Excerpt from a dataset

— Start —

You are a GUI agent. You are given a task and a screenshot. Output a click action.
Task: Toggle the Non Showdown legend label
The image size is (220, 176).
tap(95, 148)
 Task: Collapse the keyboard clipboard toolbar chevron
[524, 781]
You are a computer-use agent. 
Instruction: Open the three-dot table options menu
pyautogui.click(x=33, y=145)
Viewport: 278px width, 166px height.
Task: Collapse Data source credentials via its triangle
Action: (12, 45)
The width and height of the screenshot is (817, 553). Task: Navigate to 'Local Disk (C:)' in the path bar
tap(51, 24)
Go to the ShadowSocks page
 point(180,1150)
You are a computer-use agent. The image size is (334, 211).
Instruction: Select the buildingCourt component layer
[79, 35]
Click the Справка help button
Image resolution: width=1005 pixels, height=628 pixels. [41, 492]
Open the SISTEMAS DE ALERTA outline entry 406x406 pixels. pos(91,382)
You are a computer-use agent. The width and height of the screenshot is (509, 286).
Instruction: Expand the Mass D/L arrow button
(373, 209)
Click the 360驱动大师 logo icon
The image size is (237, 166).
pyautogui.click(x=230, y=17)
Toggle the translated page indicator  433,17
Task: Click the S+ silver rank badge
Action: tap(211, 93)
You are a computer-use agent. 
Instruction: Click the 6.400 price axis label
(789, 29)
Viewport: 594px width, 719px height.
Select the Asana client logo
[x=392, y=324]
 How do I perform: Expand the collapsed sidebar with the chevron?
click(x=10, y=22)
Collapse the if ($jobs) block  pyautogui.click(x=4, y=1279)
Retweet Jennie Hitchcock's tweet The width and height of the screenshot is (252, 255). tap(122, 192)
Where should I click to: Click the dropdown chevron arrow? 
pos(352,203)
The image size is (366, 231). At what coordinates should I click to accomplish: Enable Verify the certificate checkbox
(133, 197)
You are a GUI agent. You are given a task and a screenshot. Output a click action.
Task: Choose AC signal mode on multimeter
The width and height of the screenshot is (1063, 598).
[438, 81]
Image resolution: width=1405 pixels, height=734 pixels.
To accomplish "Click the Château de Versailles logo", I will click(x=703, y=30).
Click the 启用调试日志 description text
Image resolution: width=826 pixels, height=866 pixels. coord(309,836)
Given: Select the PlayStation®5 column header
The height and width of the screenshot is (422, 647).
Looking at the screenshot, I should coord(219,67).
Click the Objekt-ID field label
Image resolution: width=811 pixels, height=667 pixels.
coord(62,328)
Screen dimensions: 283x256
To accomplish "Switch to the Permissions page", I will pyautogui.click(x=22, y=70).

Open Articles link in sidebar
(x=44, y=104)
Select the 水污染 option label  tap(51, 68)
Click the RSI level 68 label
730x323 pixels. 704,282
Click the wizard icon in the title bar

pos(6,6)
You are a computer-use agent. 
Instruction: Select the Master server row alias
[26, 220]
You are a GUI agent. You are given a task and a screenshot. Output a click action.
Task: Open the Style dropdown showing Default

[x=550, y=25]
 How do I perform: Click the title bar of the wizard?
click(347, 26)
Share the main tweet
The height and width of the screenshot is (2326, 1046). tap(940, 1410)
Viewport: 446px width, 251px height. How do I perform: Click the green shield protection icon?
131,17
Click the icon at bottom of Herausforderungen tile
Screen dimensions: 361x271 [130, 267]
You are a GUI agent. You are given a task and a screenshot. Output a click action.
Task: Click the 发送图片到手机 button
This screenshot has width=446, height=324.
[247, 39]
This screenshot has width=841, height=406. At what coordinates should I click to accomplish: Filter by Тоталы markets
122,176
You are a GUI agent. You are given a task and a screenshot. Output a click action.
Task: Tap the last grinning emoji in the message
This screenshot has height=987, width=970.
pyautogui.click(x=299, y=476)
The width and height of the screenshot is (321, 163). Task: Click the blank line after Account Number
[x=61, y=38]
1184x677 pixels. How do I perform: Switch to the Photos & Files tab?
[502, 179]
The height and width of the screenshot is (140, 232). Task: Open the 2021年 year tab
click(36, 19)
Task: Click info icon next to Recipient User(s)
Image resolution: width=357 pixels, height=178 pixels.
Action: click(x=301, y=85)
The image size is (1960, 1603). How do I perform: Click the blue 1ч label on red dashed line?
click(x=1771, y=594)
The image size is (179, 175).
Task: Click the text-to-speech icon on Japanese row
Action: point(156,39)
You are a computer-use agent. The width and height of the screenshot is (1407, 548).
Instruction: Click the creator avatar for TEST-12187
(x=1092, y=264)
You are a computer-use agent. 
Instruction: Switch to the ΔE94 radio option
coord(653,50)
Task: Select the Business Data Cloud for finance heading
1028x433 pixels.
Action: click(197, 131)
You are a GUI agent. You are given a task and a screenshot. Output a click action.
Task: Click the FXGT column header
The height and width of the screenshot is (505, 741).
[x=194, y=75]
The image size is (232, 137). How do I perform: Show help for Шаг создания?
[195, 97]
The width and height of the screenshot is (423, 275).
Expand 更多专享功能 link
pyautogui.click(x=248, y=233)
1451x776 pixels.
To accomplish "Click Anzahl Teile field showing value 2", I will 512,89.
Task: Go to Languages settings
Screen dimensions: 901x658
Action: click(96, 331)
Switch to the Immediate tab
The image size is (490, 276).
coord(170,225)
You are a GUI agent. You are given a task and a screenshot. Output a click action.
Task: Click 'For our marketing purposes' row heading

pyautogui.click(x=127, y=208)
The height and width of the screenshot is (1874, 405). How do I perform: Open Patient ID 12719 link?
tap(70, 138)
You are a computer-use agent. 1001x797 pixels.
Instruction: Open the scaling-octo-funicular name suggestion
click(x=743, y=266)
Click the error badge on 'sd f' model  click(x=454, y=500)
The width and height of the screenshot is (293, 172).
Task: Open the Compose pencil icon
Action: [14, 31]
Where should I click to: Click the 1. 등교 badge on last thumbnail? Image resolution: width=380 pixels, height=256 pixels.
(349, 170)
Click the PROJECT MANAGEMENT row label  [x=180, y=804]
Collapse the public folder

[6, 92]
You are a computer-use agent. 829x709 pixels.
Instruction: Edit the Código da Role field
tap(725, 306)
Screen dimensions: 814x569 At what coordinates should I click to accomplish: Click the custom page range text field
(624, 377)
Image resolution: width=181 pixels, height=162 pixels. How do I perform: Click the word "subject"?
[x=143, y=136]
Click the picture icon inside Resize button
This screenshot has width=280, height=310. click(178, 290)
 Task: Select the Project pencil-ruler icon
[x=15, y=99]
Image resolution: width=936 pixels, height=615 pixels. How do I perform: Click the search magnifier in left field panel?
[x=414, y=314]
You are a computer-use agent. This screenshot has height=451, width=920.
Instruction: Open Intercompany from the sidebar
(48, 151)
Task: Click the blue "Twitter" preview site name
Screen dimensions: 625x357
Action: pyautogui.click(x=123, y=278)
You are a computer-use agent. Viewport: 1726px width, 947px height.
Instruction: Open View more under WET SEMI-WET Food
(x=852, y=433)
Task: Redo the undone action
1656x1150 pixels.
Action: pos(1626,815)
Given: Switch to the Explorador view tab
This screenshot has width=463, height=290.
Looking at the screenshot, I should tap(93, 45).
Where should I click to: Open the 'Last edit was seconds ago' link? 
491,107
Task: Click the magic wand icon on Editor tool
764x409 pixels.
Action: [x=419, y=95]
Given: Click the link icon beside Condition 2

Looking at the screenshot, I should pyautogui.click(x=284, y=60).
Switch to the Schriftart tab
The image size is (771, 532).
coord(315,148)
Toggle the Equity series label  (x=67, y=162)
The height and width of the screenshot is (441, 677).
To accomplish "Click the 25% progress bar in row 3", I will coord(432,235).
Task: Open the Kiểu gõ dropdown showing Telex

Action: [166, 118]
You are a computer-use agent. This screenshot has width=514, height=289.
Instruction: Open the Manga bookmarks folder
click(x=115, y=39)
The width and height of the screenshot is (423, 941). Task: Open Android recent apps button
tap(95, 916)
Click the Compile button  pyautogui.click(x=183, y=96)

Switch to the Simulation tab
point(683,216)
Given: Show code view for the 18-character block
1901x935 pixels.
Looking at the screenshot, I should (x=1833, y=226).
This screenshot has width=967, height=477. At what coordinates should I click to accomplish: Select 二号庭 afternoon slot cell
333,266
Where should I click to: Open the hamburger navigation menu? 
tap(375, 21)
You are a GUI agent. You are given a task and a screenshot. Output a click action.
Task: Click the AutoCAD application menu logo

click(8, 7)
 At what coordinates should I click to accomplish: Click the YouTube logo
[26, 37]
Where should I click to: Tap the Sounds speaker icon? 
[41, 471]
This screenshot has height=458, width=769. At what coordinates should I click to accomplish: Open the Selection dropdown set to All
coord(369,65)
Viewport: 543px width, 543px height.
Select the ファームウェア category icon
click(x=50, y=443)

— End —

Print the lines of the excerpt exactly as they appear, from the line holding "Image resolution: width=936" to the line holding "Action: [166, 118]", inclusive.

Image resolution: width=936 pixels, height=615 pixels. How do I perform: Click the search magnifier in left field panel?
[x=414, y=314]
You are a computer-use agent. This screenshot has height=451, width=920.
Instruction: Open Intercompany from the sidebar
(48, 151)
Task: Click the blue "Twitter" preview site name
Screen dimensions: 625x357
Action: pyautogui.click(x=123, y=278)
You are a computer-use agent. Viewport: 1726px width, 947px height.
Instruction: Open View more under WET SEMI-WET Food
(x=852, y=433)
Task: Redo the undone action
1656x1150 pixels.
Action: pos(1626,815)
Given: Switch to the Explorador view tab
This screenshot has width=463, height=290.
Looking at the screenshot, I should tap(93, 45).
Where should I click to: Open the 'Last edit was seconds ago' link? 
491,107
Task: Click the magic wand icon on Editor tool
764x409 pixels.
Action: [x=419, y=95]
Given: Click the link icon beside Condition 2

Looking at the screenshot, I should pyautogui.click(x=284, y=60).
Switch to the Schriftart tab
The image size is (771, 532).
coord(315,148)
Toggle the Equity series label  (x=67, y=162)
The height and width of the screenshot is (441, 677).
To accomplish "Click the 25% progress bar in row 3", I will coord(432,235).
Task: Open the Kiểu gõ dropdown showing Telex

Action: [166, 118]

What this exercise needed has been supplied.